I no longer fool myself with notions of doing it all. That didn't work when I was young, or did work but to my detriment. Now each moment brings a choice, each minute is legal tender that can only be spent once. We can but make our best guess about how to use this fleeting resource. What I work at is practicing patience, acceptance of my imperfection and how I invest myself. Life is a bossy partner, it insists on leading when we dance. I simply try to keep up in reasonably good humor.
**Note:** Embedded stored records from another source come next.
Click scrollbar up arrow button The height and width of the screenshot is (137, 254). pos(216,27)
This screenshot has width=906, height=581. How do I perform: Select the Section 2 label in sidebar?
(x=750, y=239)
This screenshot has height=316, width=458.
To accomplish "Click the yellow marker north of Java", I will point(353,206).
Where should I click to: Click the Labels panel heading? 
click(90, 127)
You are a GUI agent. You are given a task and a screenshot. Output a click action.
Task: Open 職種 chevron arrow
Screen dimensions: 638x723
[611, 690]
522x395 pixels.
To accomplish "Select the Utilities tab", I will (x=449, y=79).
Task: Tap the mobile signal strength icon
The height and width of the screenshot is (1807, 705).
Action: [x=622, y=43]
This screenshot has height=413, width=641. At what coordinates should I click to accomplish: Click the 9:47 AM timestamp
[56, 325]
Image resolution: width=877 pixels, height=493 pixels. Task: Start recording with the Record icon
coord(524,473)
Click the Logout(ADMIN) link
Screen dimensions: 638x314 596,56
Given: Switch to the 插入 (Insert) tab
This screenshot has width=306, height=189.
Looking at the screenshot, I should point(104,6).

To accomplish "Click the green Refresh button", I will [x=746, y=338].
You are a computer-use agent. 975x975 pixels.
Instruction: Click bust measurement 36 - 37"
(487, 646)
There are projects of varying sizes that I actually dream, or at least daydream about, trails my heart urges me to follow. Writing, drawing, painting, crafting, being. I do what I can. Too many measures of what might be called success exist to let ourselves be bullied by just one. Our first allegiance is to our own star, the following thereof. I offer this because it is essential that I believe it myself. We will not, we cannot do it wrong. Trust that. Just trust that.
Tuesday, April 28, 2015
|"Coney Island," by Sophie Blackall, available here.|
I suggest you Google her, in text and images. I will share some links, such as this Brain Pickings article that offers interview excerpts. At her website I could sit indefinitely and watch her subway riders glide past. She has one blog about her "Missed Connections" project and subsequent book, another about more current goings-on.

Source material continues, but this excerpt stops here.